⟨
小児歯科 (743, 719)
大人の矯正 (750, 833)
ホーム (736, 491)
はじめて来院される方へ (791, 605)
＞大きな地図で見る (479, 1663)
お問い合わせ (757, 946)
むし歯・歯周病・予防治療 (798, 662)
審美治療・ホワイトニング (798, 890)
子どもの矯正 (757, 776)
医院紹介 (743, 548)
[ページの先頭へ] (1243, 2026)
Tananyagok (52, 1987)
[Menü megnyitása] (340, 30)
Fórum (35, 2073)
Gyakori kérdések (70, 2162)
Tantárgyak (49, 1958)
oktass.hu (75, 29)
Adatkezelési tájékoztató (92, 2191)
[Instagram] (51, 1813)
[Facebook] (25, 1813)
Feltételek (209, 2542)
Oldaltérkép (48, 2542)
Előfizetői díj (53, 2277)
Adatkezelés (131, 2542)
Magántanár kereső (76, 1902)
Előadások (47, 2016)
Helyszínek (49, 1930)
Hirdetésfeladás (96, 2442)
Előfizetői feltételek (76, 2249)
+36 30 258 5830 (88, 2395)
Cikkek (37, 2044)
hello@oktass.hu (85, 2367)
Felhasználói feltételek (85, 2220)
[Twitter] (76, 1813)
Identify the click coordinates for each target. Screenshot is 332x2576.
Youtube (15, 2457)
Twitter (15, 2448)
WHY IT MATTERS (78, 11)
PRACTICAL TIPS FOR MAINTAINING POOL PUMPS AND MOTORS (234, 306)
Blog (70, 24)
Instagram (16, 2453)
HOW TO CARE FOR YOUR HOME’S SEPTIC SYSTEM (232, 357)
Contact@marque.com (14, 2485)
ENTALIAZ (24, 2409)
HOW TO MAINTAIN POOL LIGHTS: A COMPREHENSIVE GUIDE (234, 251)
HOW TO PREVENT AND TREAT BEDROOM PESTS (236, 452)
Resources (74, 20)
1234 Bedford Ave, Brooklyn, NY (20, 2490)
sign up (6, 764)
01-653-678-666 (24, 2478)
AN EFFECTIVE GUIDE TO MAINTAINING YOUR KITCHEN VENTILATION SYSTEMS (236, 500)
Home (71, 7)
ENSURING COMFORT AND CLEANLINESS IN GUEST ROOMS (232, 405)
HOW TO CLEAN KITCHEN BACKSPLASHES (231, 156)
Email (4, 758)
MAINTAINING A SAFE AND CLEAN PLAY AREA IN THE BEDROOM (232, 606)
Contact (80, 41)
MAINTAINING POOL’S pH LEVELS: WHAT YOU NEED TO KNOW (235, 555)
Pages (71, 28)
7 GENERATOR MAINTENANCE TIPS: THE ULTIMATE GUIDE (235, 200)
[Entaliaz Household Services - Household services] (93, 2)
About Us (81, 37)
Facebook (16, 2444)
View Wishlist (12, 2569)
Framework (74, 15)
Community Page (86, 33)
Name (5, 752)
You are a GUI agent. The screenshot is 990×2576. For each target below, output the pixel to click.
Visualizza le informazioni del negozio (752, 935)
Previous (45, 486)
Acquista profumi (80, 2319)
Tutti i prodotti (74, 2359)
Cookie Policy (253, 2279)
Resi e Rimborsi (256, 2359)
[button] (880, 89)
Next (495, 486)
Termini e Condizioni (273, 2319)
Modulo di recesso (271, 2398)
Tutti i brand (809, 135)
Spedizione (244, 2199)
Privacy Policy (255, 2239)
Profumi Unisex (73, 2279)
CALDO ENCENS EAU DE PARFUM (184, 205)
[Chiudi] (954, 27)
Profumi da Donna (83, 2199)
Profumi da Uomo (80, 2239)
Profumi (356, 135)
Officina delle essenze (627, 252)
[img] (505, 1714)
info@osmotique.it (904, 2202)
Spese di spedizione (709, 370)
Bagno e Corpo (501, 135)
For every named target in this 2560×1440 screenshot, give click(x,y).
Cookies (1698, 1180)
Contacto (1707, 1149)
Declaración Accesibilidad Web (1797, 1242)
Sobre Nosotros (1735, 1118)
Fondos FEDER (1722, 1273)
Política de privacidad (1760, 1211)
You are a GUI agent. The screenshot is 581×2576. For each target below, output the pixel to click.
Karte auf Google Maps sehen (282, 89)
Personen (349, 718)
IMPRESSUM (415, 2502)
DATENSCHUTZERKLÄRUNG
⟩
#### [What you are asked to do]
Within the data above, filter for lines containing the word "GUIDE" and copy each one.

#### [Solution]
HOW TO MAINTAIN POOL LIGHTS: A COMPREHENSIVE GUIDE (234, 251)
AN EFFECTIVE GUIDE TO MAINTAINING YOUR KITCHEN VENTILATION SYSTEMS (236, 500)
7 GENERATOR MAINTENANCE TIPS: THE ULTIMATE GUIDE (235, 200)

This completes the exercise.